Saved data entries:
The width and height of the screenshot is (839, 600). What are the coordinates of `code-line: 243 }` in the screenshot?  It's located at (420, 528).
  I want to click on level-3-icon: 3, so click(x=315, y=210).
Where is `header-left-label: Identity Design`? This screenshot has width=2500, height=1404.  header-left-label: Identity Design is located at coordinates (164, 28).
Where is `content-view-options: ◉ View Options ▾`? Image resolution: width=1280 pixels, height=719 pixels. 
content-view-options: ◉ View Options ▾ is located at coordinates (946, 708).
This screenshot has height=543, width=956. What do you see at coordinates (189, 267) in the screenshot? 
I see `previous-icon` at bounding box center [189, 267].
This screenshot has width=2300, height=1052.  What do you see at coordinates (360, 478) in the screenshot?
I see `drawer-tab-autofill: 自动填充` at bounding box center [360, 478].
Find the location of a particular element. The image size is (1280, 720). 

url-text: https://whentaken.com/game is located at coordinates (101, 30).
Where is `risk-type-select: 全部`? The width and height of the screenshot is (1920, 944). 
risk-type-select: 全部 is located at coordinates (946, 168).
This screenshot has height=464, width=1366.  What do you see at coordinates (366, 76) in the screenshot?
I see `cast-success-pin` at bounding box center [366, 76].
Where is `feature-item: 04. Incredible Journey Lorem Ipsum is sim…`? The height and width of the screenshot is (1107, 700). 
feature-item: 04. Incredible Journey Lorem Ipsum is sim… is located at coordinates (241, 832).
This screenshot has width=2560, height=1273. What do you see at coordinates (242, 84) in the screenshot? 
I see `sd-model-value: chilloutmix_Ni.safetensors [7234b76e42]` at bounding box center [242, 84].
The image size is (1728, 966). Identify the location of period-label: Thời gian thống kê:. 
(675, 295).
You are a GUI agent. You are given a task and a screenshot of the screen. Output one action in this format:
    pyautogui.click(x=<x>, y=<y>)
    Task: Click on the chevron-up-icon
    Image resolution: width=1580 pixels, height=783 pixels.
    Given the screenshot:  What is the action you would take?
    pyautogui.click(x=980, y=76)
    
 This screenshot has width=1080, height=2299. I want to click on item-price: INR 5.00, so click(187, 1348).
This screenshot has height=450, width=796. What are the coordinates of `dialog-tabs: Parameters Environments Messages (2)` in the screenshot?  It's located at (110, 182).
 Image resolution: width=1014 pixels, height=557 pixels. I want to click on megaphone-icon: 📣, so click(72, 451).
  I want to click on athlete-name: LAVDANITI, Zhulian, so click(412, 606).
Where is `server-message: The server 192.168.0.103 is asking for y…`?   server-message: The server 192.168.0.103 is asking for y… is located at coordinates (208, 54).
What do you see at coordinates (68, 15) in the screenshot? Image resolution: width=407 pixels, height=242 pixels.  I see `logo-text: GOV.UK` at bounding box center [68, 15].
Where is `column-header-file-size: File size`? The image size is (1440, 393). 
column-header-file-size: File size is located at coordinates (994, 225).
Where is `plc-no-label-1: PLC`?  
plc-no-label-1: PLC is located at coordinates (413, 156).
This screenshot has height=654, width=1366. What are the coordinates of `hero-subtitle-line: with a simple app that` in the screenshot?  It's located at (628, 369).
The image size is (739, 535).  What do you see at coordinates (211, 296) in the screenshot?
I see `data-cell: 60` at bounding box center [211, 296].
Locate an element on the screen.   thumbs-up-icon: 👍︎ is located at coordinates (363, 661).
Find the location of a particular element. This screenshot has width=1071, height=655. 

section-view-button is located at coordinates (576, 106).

» Task brief: Rewrite the part of the records that opens with the line containing "pixels, height=719 pixels." and closes with the line containing "risk-type-select: 全部 is", substituting "Screen resolution" for "Image resolution" and keeping everything else the same.

» Task result:
Where is `content-view-options: ◉ View Options ▾`? Screen resolution: width=1280 pixels, height=719 pixels. 
content-view-options: ◉ View Options ▾ is located at coordinates (946, 708).
This screenshot has height=543, width=956. What do you see at coordinates (189, 267) in the screenshot? 
I see `previous-icon` at bounding box center [189, 267].
This screenshot has width=2300, height=1052.  What do you see at coordinates (360, 478) in the screenshot?
I see `drawer-tab-autofill: 自动填充` at bounding box center [360, 478].
Find the location of a particular element. The image size is (1280, 720). 

url-text: https://whentaken.com/game is located at coordinates (101, 30).
Where is `risk-type-select: 全部`? The width and height of the screenshot is (1920, 944). 
risk-type-select: 全部 is located at coordinates (946, 168).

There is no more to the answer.